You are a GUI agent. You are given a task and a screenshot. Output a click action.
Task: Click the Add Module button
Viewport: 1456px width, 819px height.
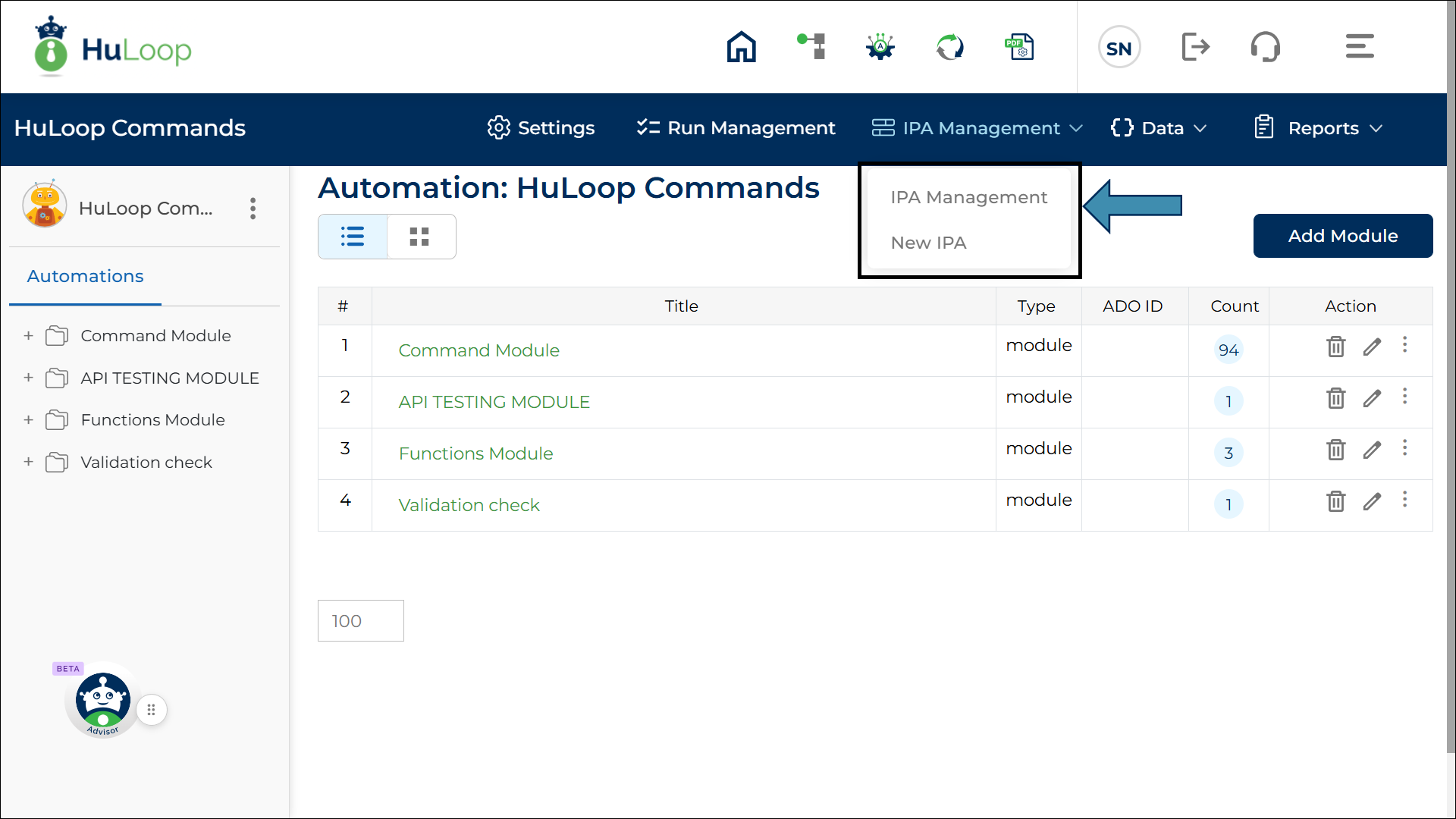coord(1343,236)
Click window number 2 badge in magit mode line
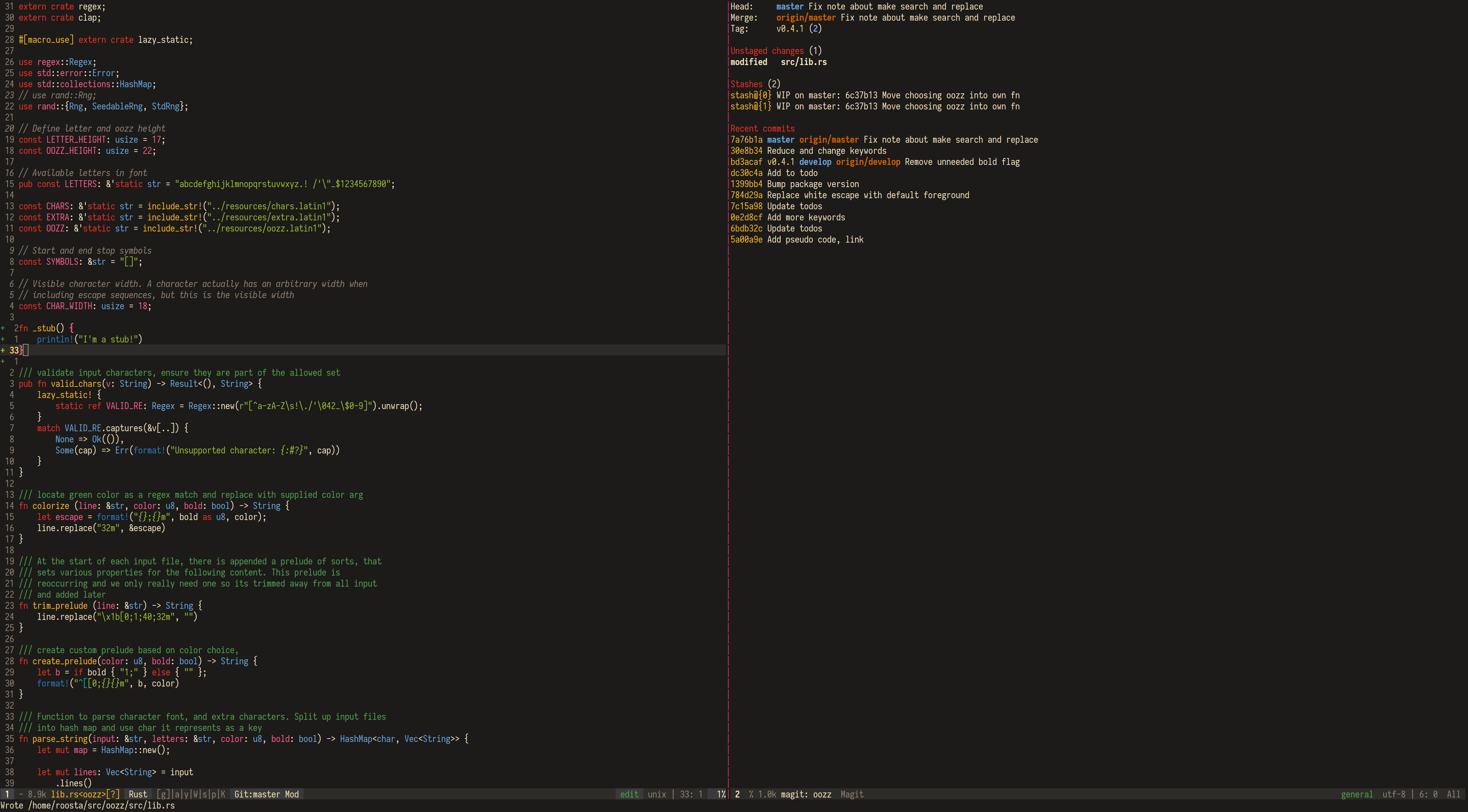 click(x=737, y=794)
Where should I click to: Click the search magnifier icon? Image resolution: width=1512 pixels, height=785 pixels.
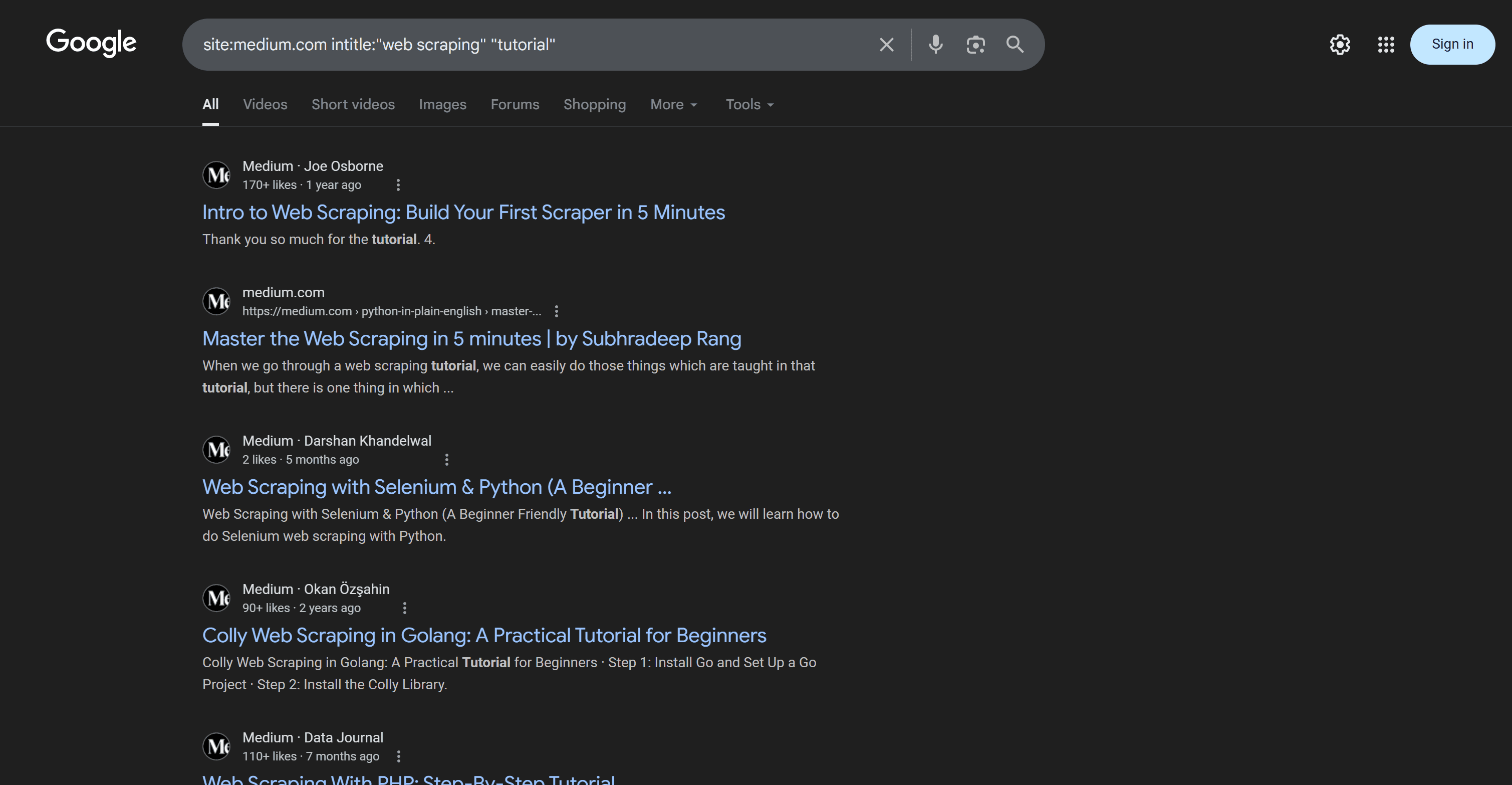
—————
**Task brief**
When you write out the material, reproduce each line exactly and omit any picture it holds.

**Solution to the exercise**
You are a GUI agent. You are given a task and a screenshot. Output a click action.
Task: Click the Add Module button
Viewport: 1456px width, 819px height.
coord(1343,236)
Click window number 2 badge in magit mode line
 click(x=737, y=794)
Where should I click to: Click the search magnifier icon? Image resolution: width=1512 pixels, height=785 pixels.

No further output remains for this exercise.